• **EXERCISE INSTRUCTIONS**:
a - Please answer these from the stock market report:
(i) How many points did the Dow Jones industrial average climb?
(ii) What firm is Rob Leshman with?
(iii) At the start of the quarter, what growth did Wall Street predict for operating profit of S&P 500 companies?
b - Continue the stock market report from its last sentence.

• **TEXT UNDER STUDY**:
┌────────

The Nasdaq composite index rose 13.65, or 0.7 percent, to 1,923.22 after falling as much as 2.1 percent and gaining as much as 1.7 percent. While the index has risen 17 percent since April 4, it remains 22 percent lower for the year and 62 percent below its March 2000 record.

The Dow Jones industrial average climbed 58.17, or 0.6 percent, to 10,216.73. The Standard & Poor's 500 index advanced 12.13, or 1 percent, to 1191.81.

The Sun-Bloomberg index of the top stocks in Maryland gained 2.85 to 201.36. Human Genome Sciences Inc. rose $3.17 to $53.77. Marriott International rose $2.75 to $41.25.

Wilshire index up

Elsewhere on the broad market, the Russell 2000 Index of smaller stocks rose 4.68 to 455.58, and the Wilshire 5000 total market index, the broadest gauge of U.S. shares, climbed 118.59, or 1.1 percent, to 10,923.80.

June futures on the S&P 500 surged 16.00 to 1,211.50 after exchanges closed.

Even after the Nasdaq's recent surge and yesterday's profit reports, some investors are betting on further declines in tech stocks.

"It's hard to believe we're going to get anything really sustainable until the numbers get better and, technology-wise, I don't see the numbers getting better" anytime soon, said Rob Leshman of Briar Partners LP, a New York hedge fund.

Profit from operations for companies in the S&P 500 dropped 8.7 percent in the quarter, according to analysts surveyed by First Call/Thomson Financial. At the start of the quarter, Wall Street predicted growth of 5.3 percent.

For all of 2001, analysts now predict a decline of 1.1 percent in operating profits of companies in the S&P 500 vs. a forecast of 8.9 percent growth at the start of the year.

└────────

• **GIVEN MATERIAL**:
┌────────

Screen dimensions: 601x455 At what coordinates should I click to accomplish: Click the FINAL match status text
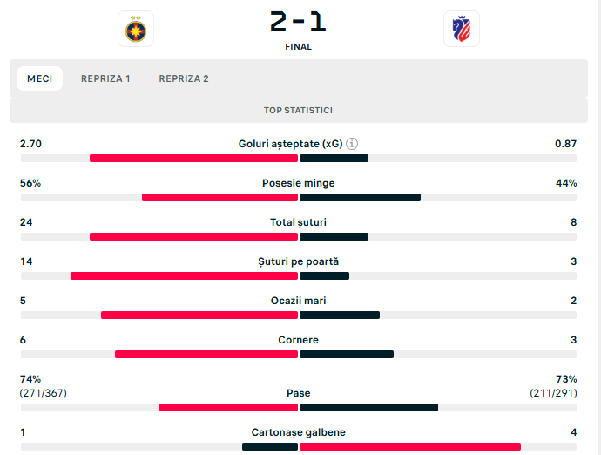[298, 47]

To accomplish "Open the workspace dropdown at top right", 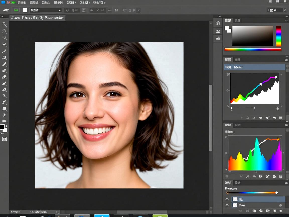I will pos(277,10).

└────────

• **ANSWERS FOR EACH ITEM**:
a -
(i) 58.17 points
(ii) Briar Partners LP, a New York hedge fund
(iii) 5.3 percent

b -
Three stocks rose for every two that fell on the New York Stock Exchange, while five advanced for every four that declined on the Nasdaq stock market. About 1.1 billion shares traded on the Big Board, 9.4 percent below the three-month daily average.

Fannie Mae up $2.11

Fannie Mae rose $2.11 to $78.11. The No. 1 buyer of U.S. mortgages said first-quarter earnings rose 16 percent as lending boomed and borrowing costs fell.

Johnson & Johnson advanced $1.85 to $94.45. First-quarter profit rose to $1.06 a share, 2 cents more than expected, as sales of drugs - including anemia treatment Procrit - climbed.

Pfizer Inc., the largest drug maker, rose $1.51 to $42.41, to lead the S&P 500's gain. Merck & Co. climbed $1.75 to $80.85, and Pharmacia Corp. advanced $1.63 to $52.08.

Computer Associates rose $4.31 to $33.90. The company, which makes software to run mainframe computers, said fiscal fourth-quarter profit exceeded forecasts as it cut costs and fired workers.

NCR Corp. gained $3.88 to $43.74. The maker of automated teller machines and data-storage software said that first-quarter profit rose 83 percent after sales improved in all product lines and that it would meet its full-year targets.

Other software companies advanced. Automatic Data Processing Inc. rose 89 cents to $51.30, and Veritas Software Corp. climbed $2.91 to $57.58.

Cisco Systems Inc., the No. 1 maker of equipment to link computers, declined 55 cents to $16.65. It was the most-active stock with 176 million shares trading, the 10th-biggest one-day volume for a stock. The company will eliminate 8,500 jobs and take charges of as much as $3.7 billion this quarter to cut jobs, close offices and write down assets.

Sales of phone and network equipment are plunging as some start-up phone and Internet companies shut down and larger ones slow spending.

Intel slipped 26 cents to $26.04 in regular trading, but rose to $28.97 in after-hours trading.

Among other telecommunications-equipment makers, Lucent Technologies Inc. fell 31 cents to $7.09, and Nortel Networks Corp. declined 5 cents to $15.20.

Yahoo! Inc. fell 31 cents to $17.31. The owner of the most- used Internet search site said former Warner Bros. executive Terry Semel will replace Tim Koogle as chairman and chief executive.

Gannett Co. lost 35 cents to $62.70. During a conference call, the largest newspaper publisher said second-quarter earnings may be below a year ago because of the slowing economy.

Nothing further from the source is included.